University of Wisconsin Associate Professor Kathleen Culver said Milwaukee is looking to capitalize on what it views as a violation of public nuisance laws, aimed at protecting the well-being of the general public.

“What these suits are claiming is that opioid manufacturers, through their marketing tactics, created a false market,” Culver said. “They essentially flooded the market, they oversupplied a market and that prompted people to engage in abuse. That created what’s called a public nuisance.”

Public nuisance laws have been historically used when an entity interferes with the peace of the general public, typically exercised in cases involving roads, waterways and other public areas, as explained by Cornell Law School.

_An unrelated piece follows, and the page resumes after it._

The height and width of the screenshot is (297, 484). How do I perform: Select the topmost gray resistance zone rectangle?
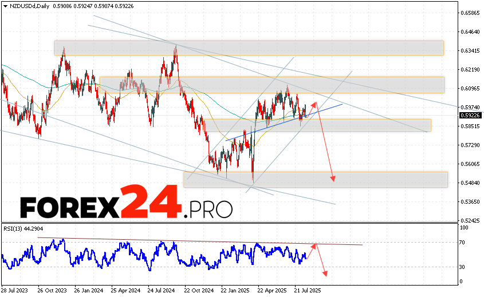point(249,48)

In more recent years, these laws have been applied in cases involving guns or water and air pollution. Professor Culver said in the 1990s the city of Chicago argued gun manufacturers oversupplied the market and gun dealers violated Chicago’s gun laws, thus contributing to a public nuisance. Chicago pushed the suit until a federal legislative decision took the side of the gun industry and ended Chicago’s legal battle. 

Professor Culver voiced skepticism of Milwaukee’s lawsuit, however, claiming simply attacking opioid suppliers will do little to prevent addiction.

“When you addict millions of people to painkillers and you do not have properly funded recovery programs, you do not have properly funded mental health — particularly in rural areas of the country like a lot of Wisconsin — this isn’t something that goes away when the suppliers decide that now’s the time to be responsible,” said Culver.

If the case were to end in a settlement, the debate on how best to allocate funds would arise. Some feel Milwaukee must plug existing budget holes, while others, such as Murphy, believe the city should focus on addressing addiction.

Murphy said he intends to introduce legislation that would ensure settlement funds are used to provide services to recovering opioid addicts.

“Any settlement dollars that are derived would in fact go into dealing with the issue of treatment, responding to the overtime cost, the Narcan training [and] the emergency care that we spend money already currently on,” Murphy said.

Milwaukee is now among the two-thirds of Wisconsin counties to sue opioid manufacturers.